→ **WHAT THE EXERCISE ASKS**: Please write out all of these records again, requests included, shifting the answers by adding 67 to every number in their coordinates. Leave the pictures out.

→ **RECORDS SHOWN**:
* START *

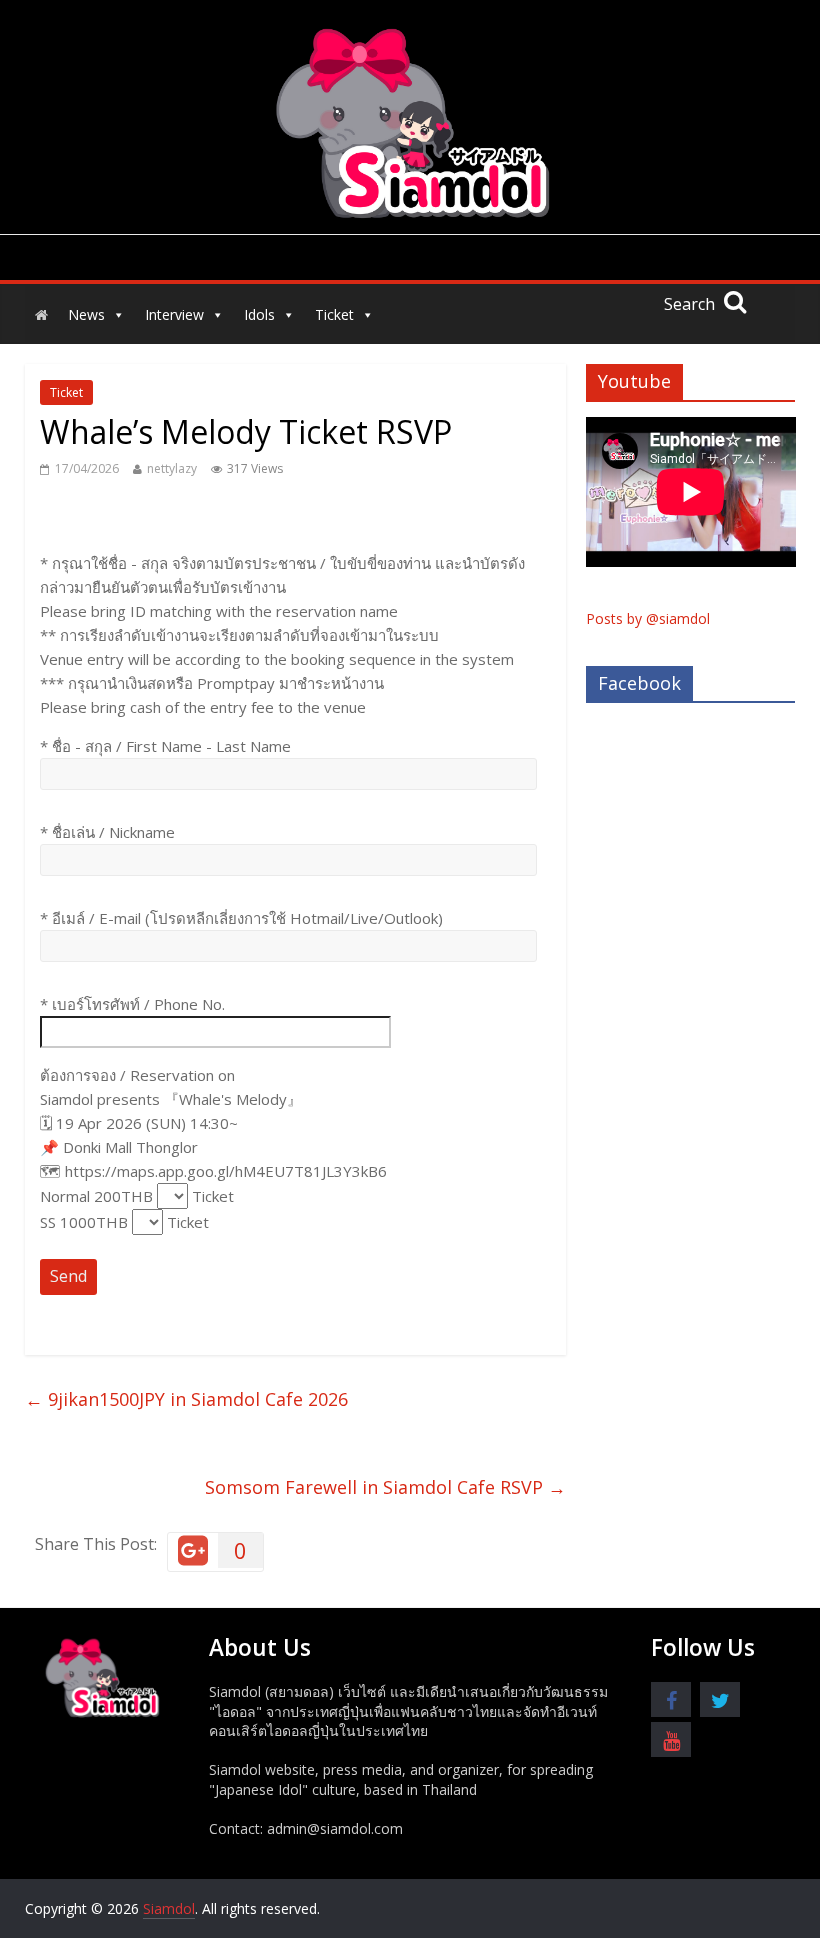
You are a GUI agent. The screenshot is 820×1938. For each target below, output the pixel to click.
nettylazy (172, 468)
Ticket (334, 314)
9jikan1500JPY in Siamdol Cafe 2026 (186, 1399)
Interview (174, 314)
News (86, 314)
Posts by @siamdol (648, 618)
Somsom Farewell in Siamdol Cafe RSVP (385, 1487)
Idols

* END *

→ **EXERCISE RESULT**:
You are a GUI agent. The screenshot is 820×1938. For each target below, output the pixel to click.
nettylazy (239, 535)
Ticket (401, 381)
9jikan1500JPY in Siamdol Cafe 2026 (253, 1466)
Interview (241, 381)
News (153, 381)
Posts by @siamdol (715, 685)
Somsom Farewell in Siamdol Cafe RSVP (452, 1554)
Idols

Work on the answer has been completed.